S. 160's reach is quite broad:

  • it captures the transfer of property, either directly or indirectly, by means of a trust or by any other means whatever, to
  • a person's spouse or common-law partner, anyone under the age of 18, or anyone not being dealt with at arm's length,
  • resulting (before taking into account the effect of the income attribution rules in the Act) in both the transferor and transferee being jointly and severally liable for the amount (in excess of the fair market value of any consideration given) in order to satisfy the outstanding tax liability in question.
What constitutes a "transfer of property?" It can be:
  • a gift or bequest,
  • a deposit into the transferee's bank account,
  • releasing an interest in a joint bank account or a joint tenancy to the other titleholder,
  • making payments on another person's mortgage,
  • a tax-debtor corporation issuing dividends to related shareholders who are in a position to control the corporation, or
  • a series of transactions from one non-arm's-length person to another (in which case the joint and several liability applies to all parties!)
but it does not include payments made under a court order or separation agreement (by virtue of s. 160(4)).

Two recent cases at the Federal Court of Appeal help to explain s. 160's scope:
  • Canada v.
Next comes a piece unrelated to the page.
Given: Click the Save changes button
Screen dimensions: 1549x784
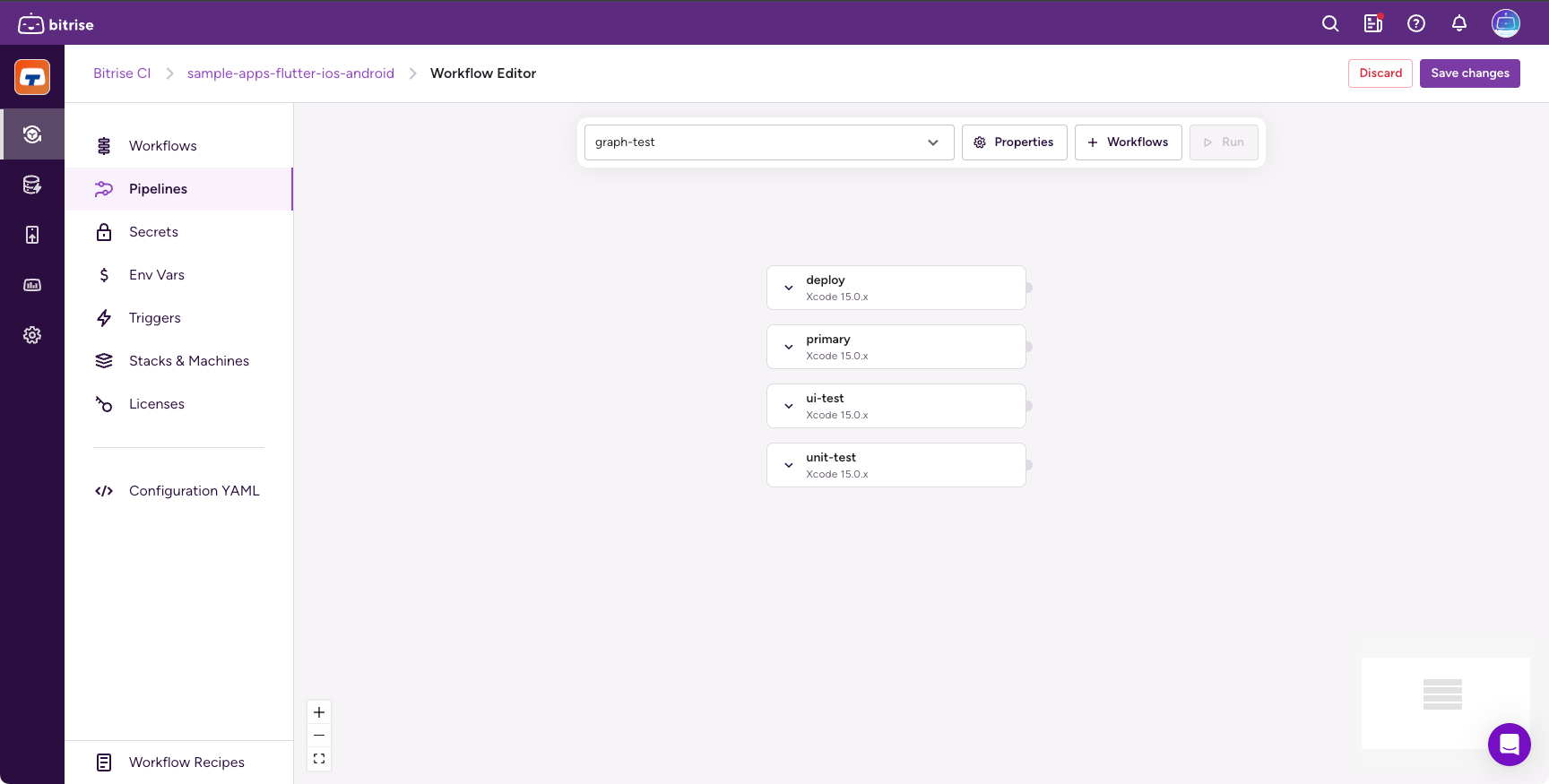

Livingston, 2008 FCA 89 (CanLII), [2008] 3 CTC 230(which addresses the key criteria for s. 160 assessments)
  • Yates v. Canada, 2009 FCA 50, [2010] 1 FCR 436, [2009] 3 CTC 183(which calls for strict interpretation of the section)
There is no limitation period by which such an assessment can become statute-barred, and the effects do not end there:
  • s. 325 of the Excise Tax Act provides that, where there is an amount by which such an undervalue transaction exceeds the liability that can be assessed under the ITA, it is available for similar assessments to satisfy any outstanding liability for GST/HST.
  • s. 96 of the Bankruptcy and Insolvency Act provides similar recovery powers in the event of certain undervalue transactions occurring prior to bankruptcy (within the previous year, or the previous five years if the transaction was not at arm's length) where the debtor was insolvent at the time of the transfer or was rendered insolvent by it, or the debtor intended to defraud, defeat or delay a creditor.
I have published several posts recently on the need to prove a genuine business case before undertaking transactions that are not at arm's length. This is an addition to what should be kept in mind.